And then there were the volume corruption issues. Several times, I had Longhorn go “split brain” - that is, into a state where more than one node thought it had the primary copy of the volume and was writing to it. This later meant having to pick a copy and designate it as the primary, losing whatever changes had been made to the copy I didn’t pick. Split brain is a fundamental problem in distributed systems when one’s model includes an unreliable network (and not using an odd number of nodes to form a quorum). It seems Longhorn’s model assumes the network is perfectly reliable and that it is only concerned with node/disk failures. That likely works well enough in a datacenter, but is not a viable model when working over the internet.

Ceph

After it was obvious that Longhorn wasn’t a viable solution, I began moving data to Ceph. Ceph’s requirements list a 10Gb/s network. My internet connections can provide 20 Mb/s. This is going to fail abysmally, isn’t it?

Surprisingly no.

Lesson 3: Despite the requirements, it is possible to run Ceph between nodes at internet speeds.

Obviously, this comes with performance hits. Write speeds are often about 1-2 MB/s. (Reads are somewhat better, especially if things are on the local node). After removing a 500 GB OSD it takes 4-6 days to finish rebalancing the PGs.

Corollary to lesson 3: … but performance is pretty bad.

One other observation: Using RBDs is probably a bad idea. When network disruptions happen, the linux RBD driver will lose connection and mark the device read-only. Sometimes it is unable to regain connection and then the device gets stuck read-only until the pod using it is shut down, the PVC unmounted, and the pod restarted. Sometimes even this wasn’t enough and a few times I had to reboot nodes in order to allow devices to be writable again.

CephFS-based PVCs are much more robust to this. I’ve not yet seen one go into read-only mode. So although certain operations might stall for a long time, the PVC always eventually recovers and the pod is able to continue.

Lesson 4: CephFS-based PVCs are much more robust than RBD-backed PVCs in this scenario.
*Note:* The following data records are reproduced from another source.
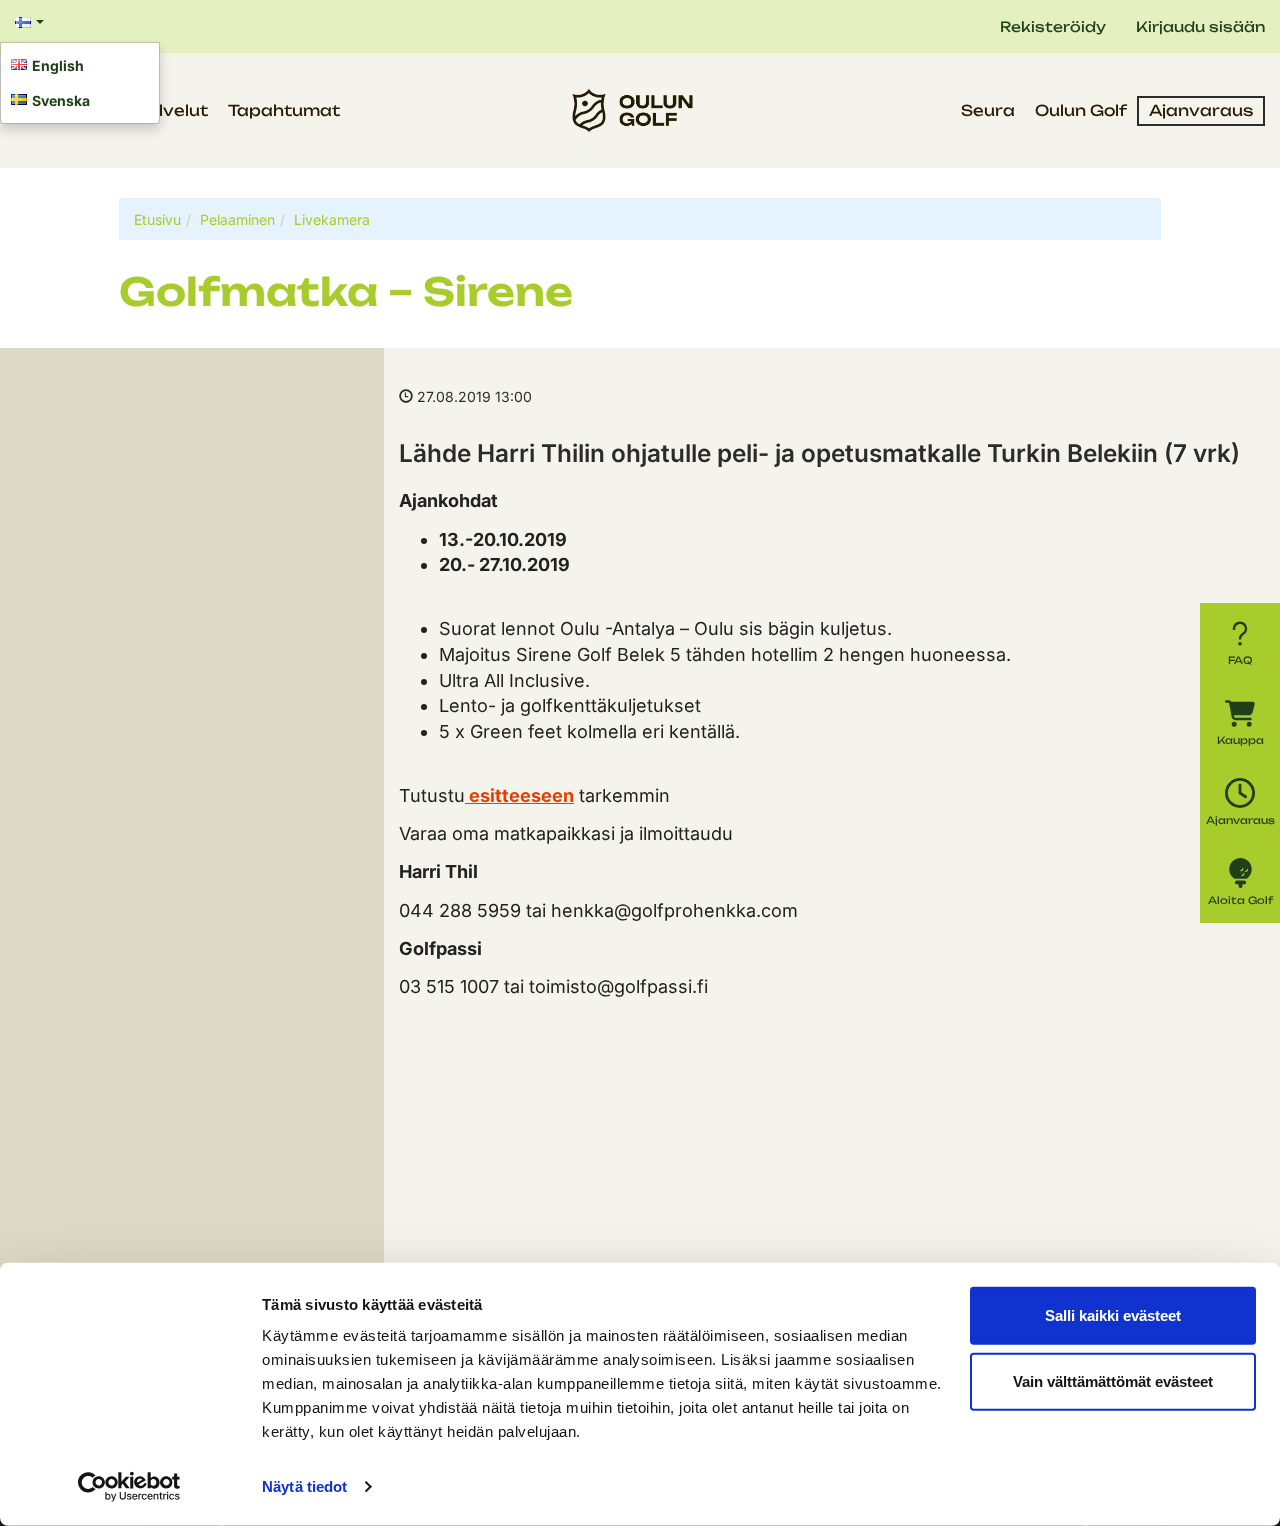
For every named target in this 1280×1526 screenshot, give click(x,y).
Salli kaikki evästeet (1113, 1315)
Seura (988, 110)
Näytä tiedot (304, 1486)
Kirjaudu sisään (1200, 26)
Use CephFS PVCs unless forced to provide a block device.

Local storage

A lot of software, once stuck in a pod, requires that there be a single PVC holding the data that can be accessed from any node. For that software, you just can’t avoid using Ceph-backed storage.

However, there are entire classes of software that already come with their own clustering mechanisms. For example, databases. For these services, you can create PVCs that use local storage on the nodes. The software then has access to fast local storage and if a node goes down, the software already has built-in mechanisms to recover and still provide services. This is also true for software that is designed to scale horizontally - better to have multiple copies with fast storage and lose an instance than to rely on slow network storage.
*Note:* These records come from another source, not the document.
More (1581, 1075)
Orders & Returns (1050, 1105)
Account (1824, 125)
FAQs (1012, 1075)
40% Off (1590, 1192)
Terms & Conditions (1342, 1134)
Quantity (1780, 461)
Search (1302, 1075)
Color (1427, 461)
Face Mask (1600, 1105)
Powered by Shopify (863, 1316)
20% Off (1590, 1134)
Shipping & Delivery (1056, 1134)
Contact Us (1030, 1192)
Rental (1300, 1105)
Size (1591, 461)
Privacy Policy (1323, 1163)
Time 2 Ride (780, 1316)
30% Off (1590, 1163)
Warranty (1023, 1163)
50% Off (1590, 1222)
Lesson 5: Just because you have clustered storage doesn’t mean you have to use it. Prefer running multiple copies of software that can cluster, each with local storage over a single copy with network storage.

When I changed my databases to local storage, I saw query times reduce from unusably long (seconds to minutes) down to milliseconds.

As a side comment, I ended up using OpenEBS lvm-localpv as my local storage driver. All my systems have lvm set up for their storage so that I can easily grow partitions, and this lets me put the Kubernetes PVs directly alongside other data. I even use them for the PVs backing the Ceph OSDs so that I can grow the OSDs later (possibly keeping Ceph’s memory usage down by not running a second OSD).

S3-interfaces

In this configuration, I also observed that software which supports both filesystem-based and S3-based storage will often perform better on the S3-based storage. My theory is that because the S3 storage is already expected to be (relatively) slow and can process various requests in parallel, the software is already engineered to take advantage of those features and assumes a slow network.

Lesson 6: If given a choice between filesystem-based storage and S3-interfaced storage, pick the S3-interfaced storage.

(As a side-note, don’t forget that Ceph can provide S3-based storage.)

Network

Because transmission time is the bound on the performance of a network cluster, there are some really big gains to be made by tweaking it. If a piece of software uses multiple pods, it’s possible for the pods to get spread across nodes. When the nodes are all in the same datacenter, no big deal - it’s a tick slower, but not noticeable on a human scale. However, in this scenario, it can add a lot of time.

Imagine you’re me, in Germany, making a request to a web service that writes to a database. The service is running on a US node, and the database primary is running on the German node.

1. I make a request which goes to the US node: 200ms network transit time
2. The web service requests something from the database: 200ms network transit time
3. The web service writes to the database: 200ms network transit time
4. The web service sends the response to me: 200ms network transit time

So a simple web request took 800ms - almost an entire second! Imagine if the service needed to do multiple rounds of reading and writing - this request could quite quickly take seconds.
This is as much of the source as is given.